=== What to work on ===
Rewrite every line of the data below, requests included, and shift each coordinate in the answers by adding 21 to it. Leave the pictures out of your answer.

Records for locating displayed items:
________________________
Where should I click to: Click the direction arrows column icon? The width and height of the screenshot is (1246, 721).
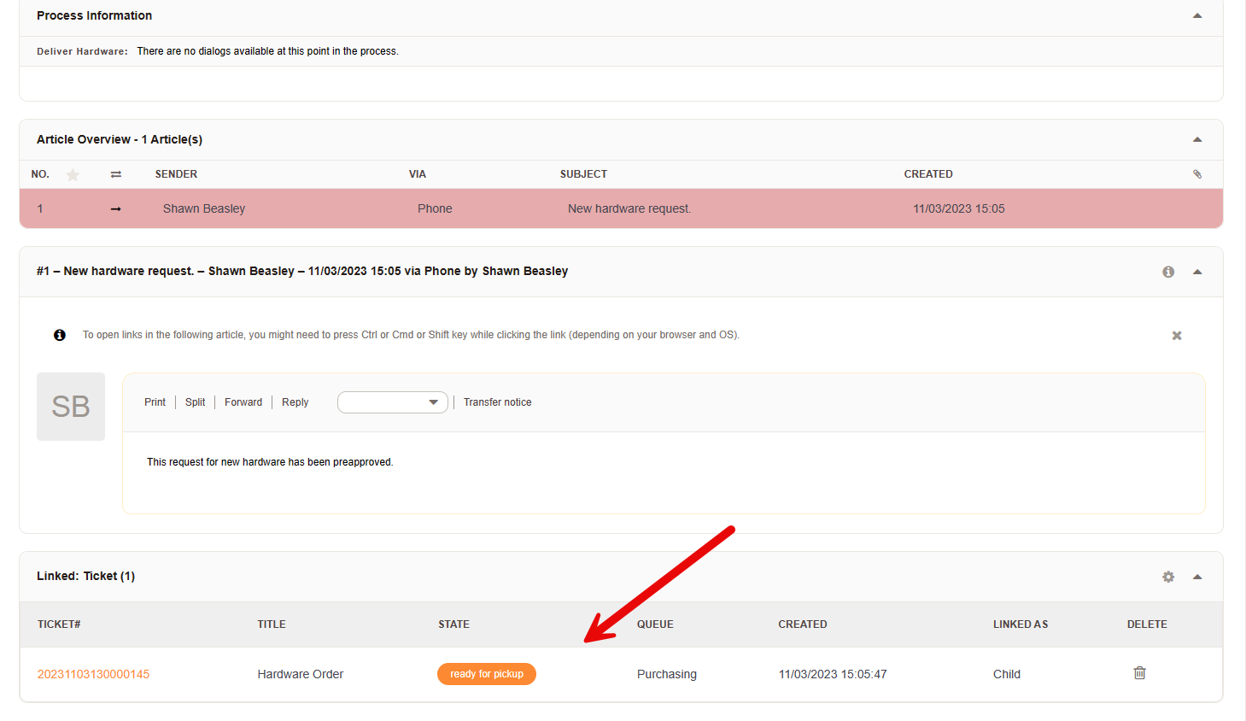click(116, 174)
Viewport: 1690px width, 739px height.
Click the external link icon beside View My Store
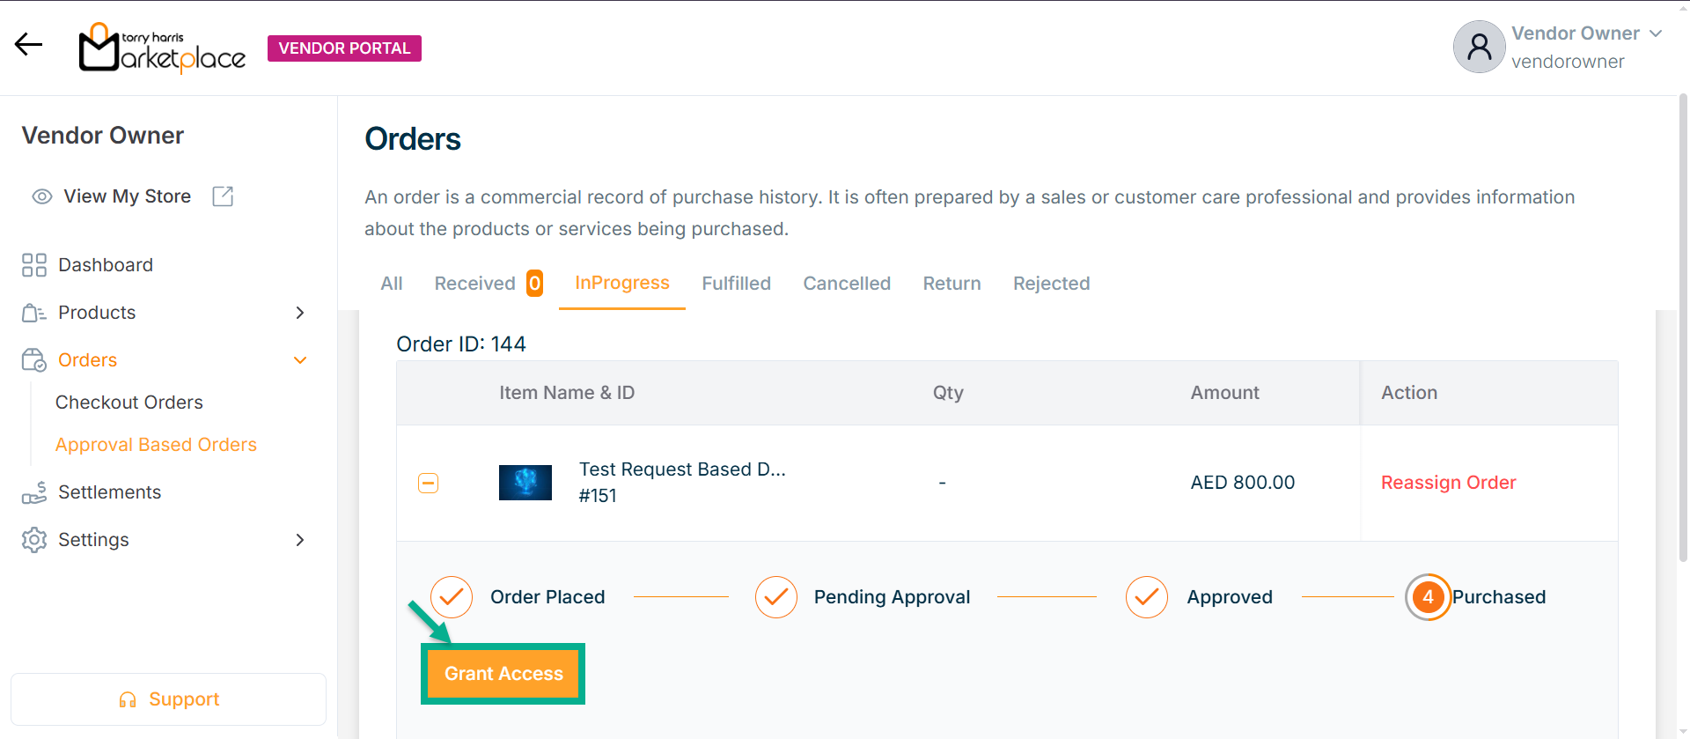click(224, 196)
________________________
=== Exercise answer ===
Where should I click to: Click the direction arrows column icon? The width and height of the screenshot is (1246, 721).
click(137, 195)
Viewport: 1690px width, 739px height.
Click the external link icon beside View My Store
click(245, 217)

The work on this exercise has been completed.